Through 15+ years of DevOps experience, I’ve witnessed numerous homelab “succession crises” resulting from:
- Technical debt accumulation (undocumented systems)
- Access silos (single-person knowledge bases)
- Lack of exit strategies for infrastructure
This comprehensive guide covers:
- Creating infrastructure-as-documentation systems
- Implementing graceful degradation patterns
- Establishing technical executors
- Ethical decommissioning procedures
- Asset transition planning
Whether you’re running a single NUC or a multi-rack colo setup, this is your blueprint for infrastructure mortality planning.
Understanding Homelab Lifecycle Management
What Is Homelab Succession Planning?
Homelab succession planning involves creating systems that allow your infrastructure to be understood, maintained, or responsibly decommissioned by non-technical parties.

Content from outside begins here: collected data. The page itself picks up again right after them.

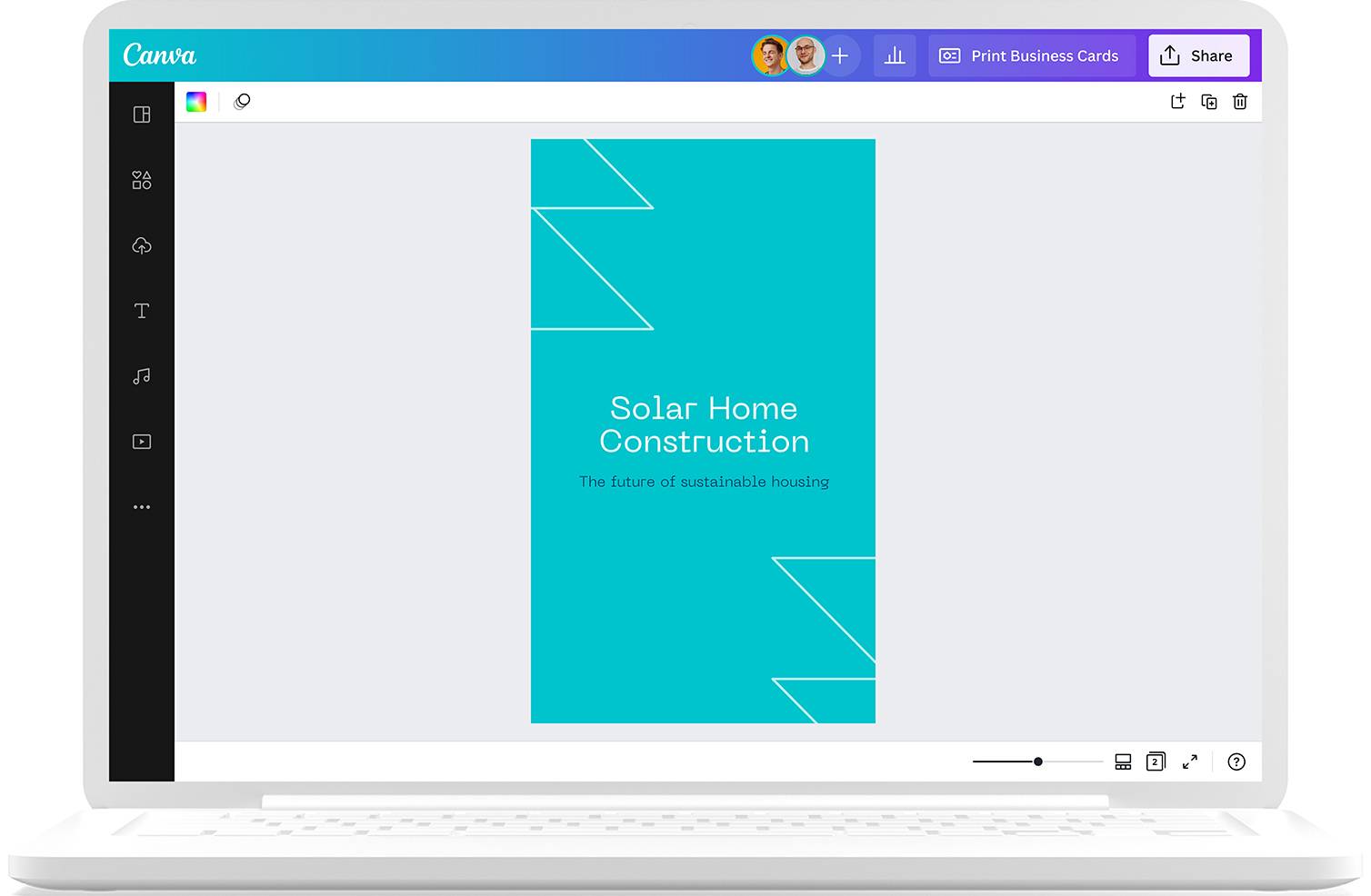The height and width of the screenshot is (896, 1371).
Task: Click the Share button
Action: click(1198, 56)
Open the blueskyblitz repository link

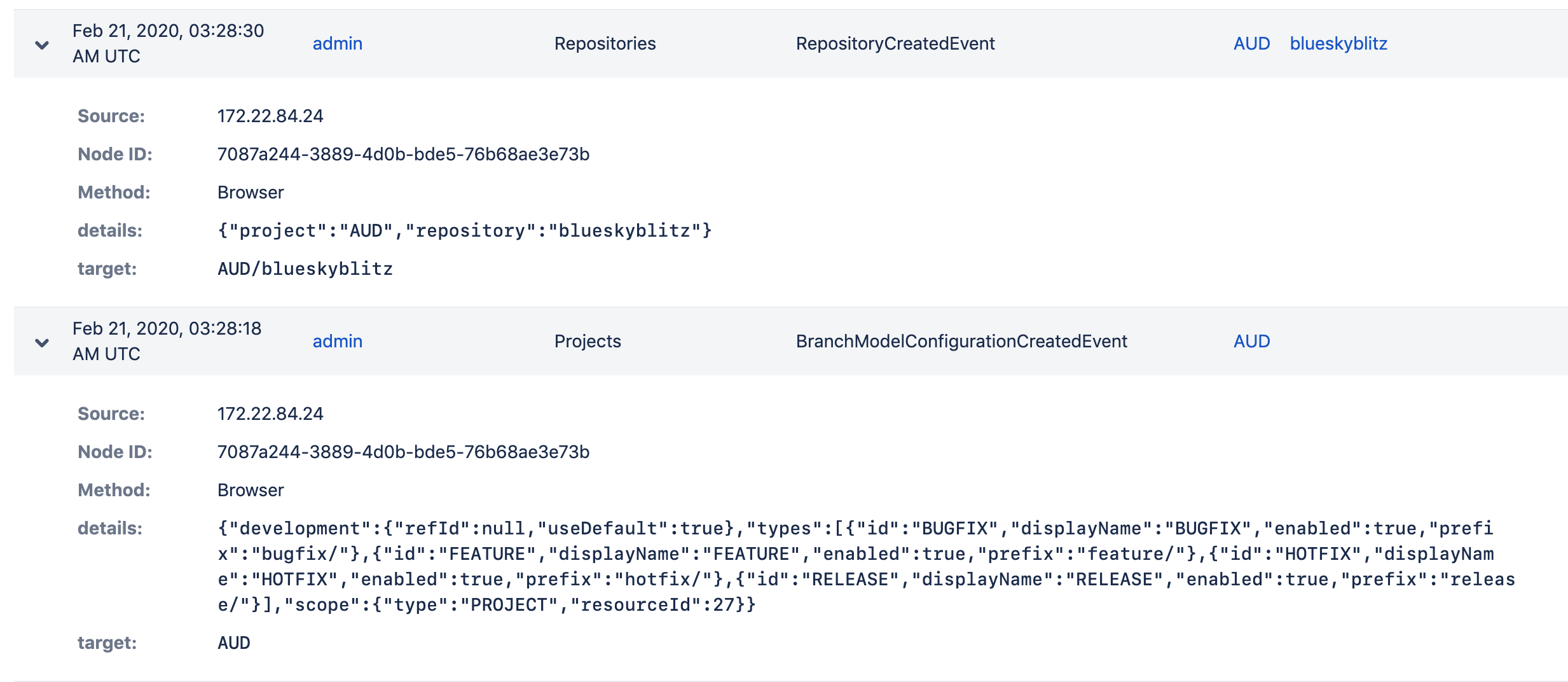pyautogui.click(x=1338, y=43)
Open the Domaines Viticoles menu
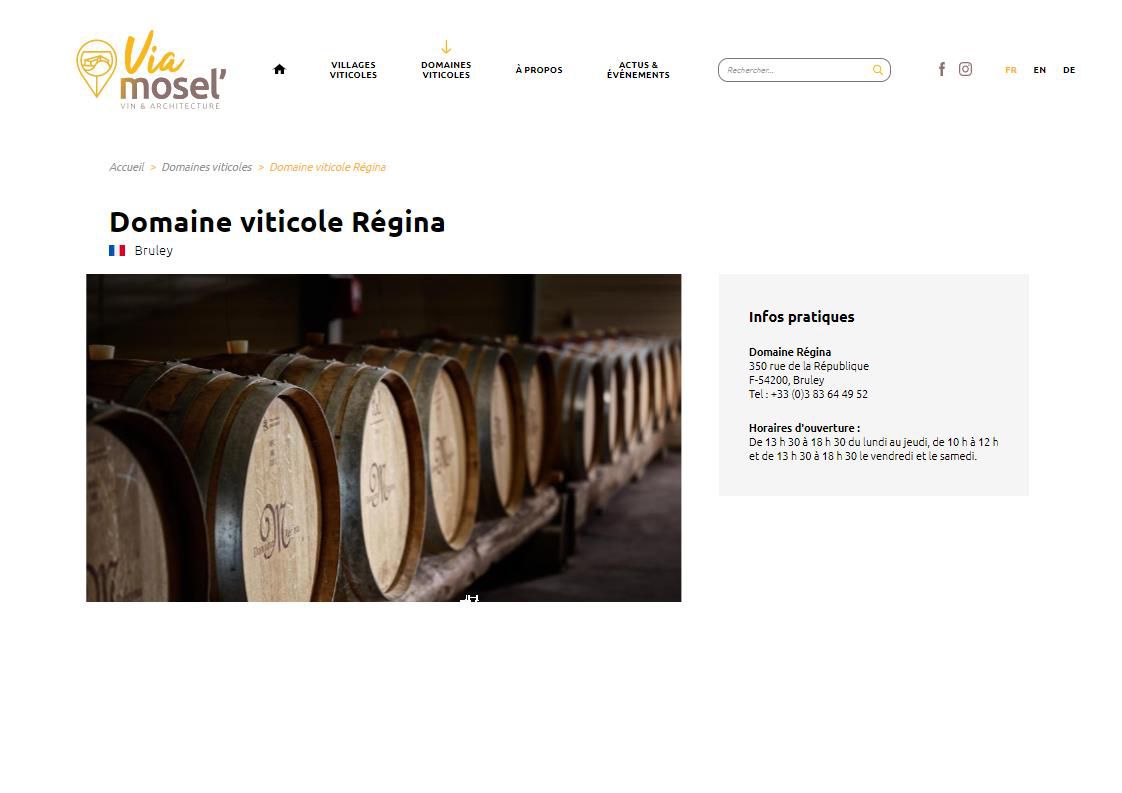This screenshot has height=793, width=1122. click(x=446, y=69)
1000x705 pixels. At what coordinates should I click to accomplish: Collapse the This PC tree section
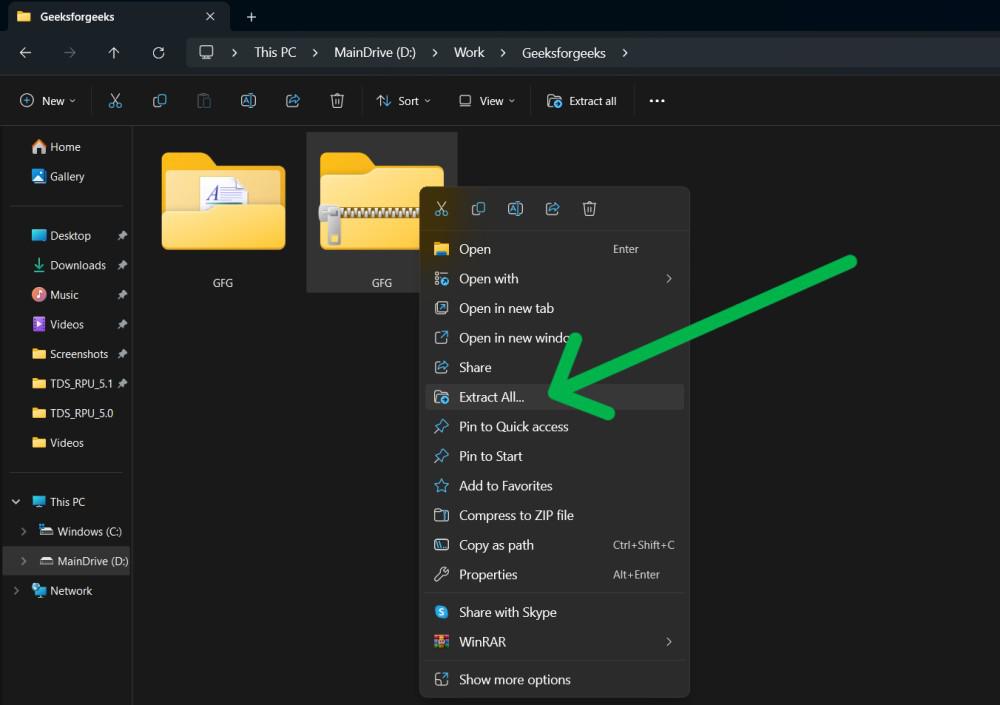click(x=15, y=501)

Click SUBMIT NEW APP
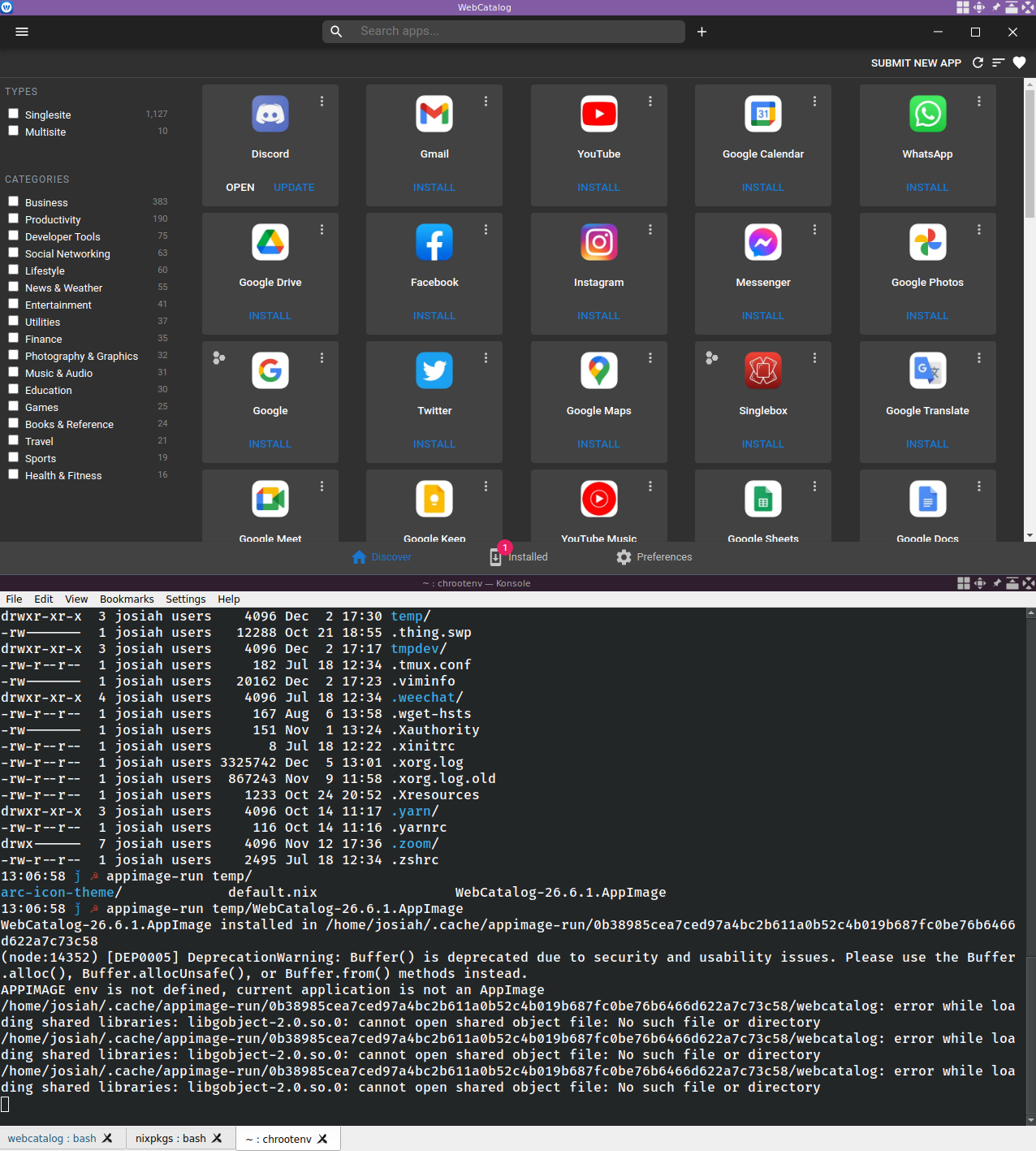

Unlike enterprise environments with dedicated teams, homelabs often contain:
- Undocumented custom configurations
- Experimental services
- Security-through-obscurity implementations
- Personal data stores
Why Death/Divorce Scenarios Matter
Statistical reality:
- 40-50% of US marriages end in divorce (CDC)
- 100% mortality rate for homelab owners (global average)
Technical impacts:
- Data hemorrhage: Personal Nextcloud instances, password managers, family media servers
- Security risks: Exposed SSH endpoints, outdated services
- Financial losses: Equipment depreciation, hosting bills
Enterprise vs. Homelab Mortality
| Aspect | Enterprise | Homelab |
|---|---|---|
| Documentation | Runbooks, KB articles | Post-its on servers |
| Access Control | RBAC with offboarding | Personal SSH keys |
| Decommission Process | Legal/compliance protocols | “Power cord goes brrr” |
| Asset Recovery | ITAD vendors | Craigslist free section |
The Graceful Degradation Principle
Design your homelab to fail safely when maintenance stops:
- Automated self-destruction: Services wipe sensitive data after inactivity periods
- Dead man’s switch: Regular check-ins that trigger decommissioning if missed
- Consumer fallback: Critical services fail over to commercial alternatives
Prerequisites for Responsible Homelab Management
Inventory Requirements
Essential documentation:
- Physical asset register (model, serial, purchase date)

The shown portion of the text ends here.